◆ **DATA UNDER STUDY**:
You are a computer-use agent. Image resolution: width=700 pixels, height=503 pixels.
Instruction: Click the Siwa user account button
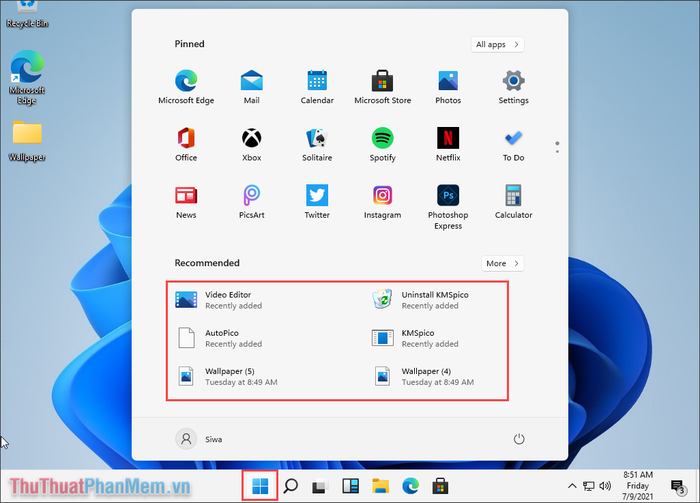click(198, 438)
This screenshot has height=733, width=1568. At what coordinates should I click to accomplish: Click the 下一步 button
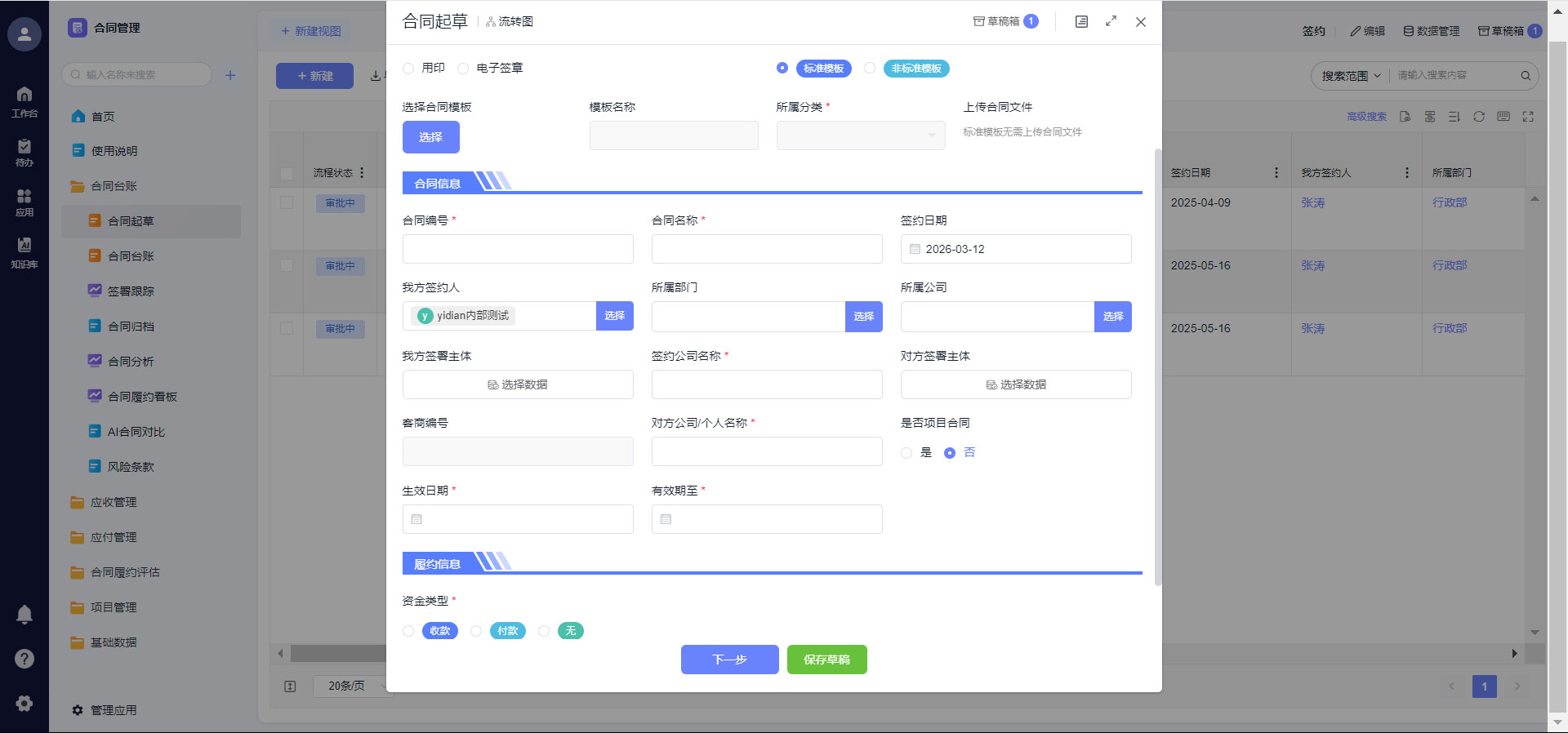[729, 660]
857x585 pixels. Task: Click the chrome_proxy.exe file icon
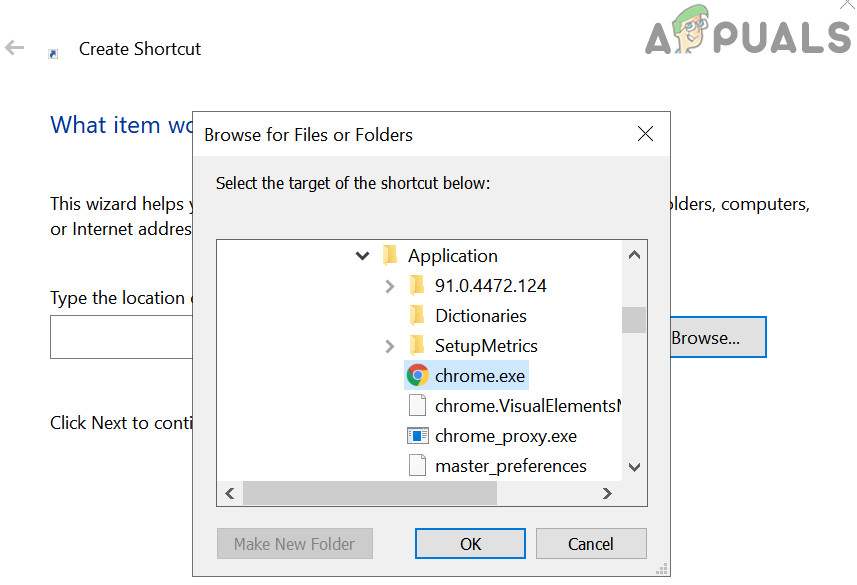417,436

◆ **WHAT THE TASK REQUIRES**: The answer is the full set of records printed exactly, less the pictures.

◆ **SOLUTION TO THIS TASK**:
You are a computer-use agent. Image resolution: width=700 pixels, height=503 pixels.
Instruction: Click the Siwa user account button
click(198, 438)
This screenshot has height=733, width=1568. At what coordinates should I click to accomplish: Click the 下一步 button
[729, 660]
857x585 pixels. Task: Click the chrome_proxy.exe file icon
417,436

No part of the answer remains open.